The Department of Transportation (DOT) has denied a bid by Norwegian Air to fly to the U.S. after facing months of scrutiny from labor groups, the aviation industry and lawmakers on both sides of the aisle.
The company applied for a foreign air carrier permit for one of its subsidiaries, Norwegian Air UK, in order to gain access to more airports covered under the U.S. and European Union’s Open Skies agreement.
The low-cost air carrier wanted to conduct scheduled and charter flights to the U.S. from London’s Gatwick Airport, and said it needed more route flexibility in order to offer cheaper transatlantic flights.
The DOT said in its order, posted on Regulations.gov, that it rejected the application because the request raises “novel and complex” issues and that it would not be in the public interest to grant the exemption.

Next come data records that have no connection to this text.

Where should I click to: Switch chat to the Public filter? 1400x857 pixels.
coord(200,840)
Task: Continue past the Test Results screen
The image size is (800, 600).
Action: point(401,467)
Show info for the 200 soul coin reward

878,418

But in April, the agency tentatively approved the air carrier’s application for its other subsidiary, Norwegian Air International, which is based in Ireland.
Critics, who argue the company is attempting to skirt more stringent Norwegian tax and labor laws, are hoping the rejection of Norwegian UK’s permit is a sign that the DOT will not move forward with approving Norwegian Air International’s application.
“The DOT’s decision to deny an exemption for Norwegian UK is particularly important as the department continues to consider the Norwegian Air International (NAI) foreign air carrier permit,” Sara Nelson, president of the Association of Flight Attendants, said in a statement on Thursday.
“Norwegian’s attempts to obtain foreign air carrier permits for different subsidiaries is a purposeful effort to undermine strong labor laws across the world.”
Officials for the air carrier maintain it will not use any Asian-based cabin crew on transatlantic flights, and says it chose to establish itself in Ireland for access to future traffic rights to and from the EU and to secure better aircraft financing rates.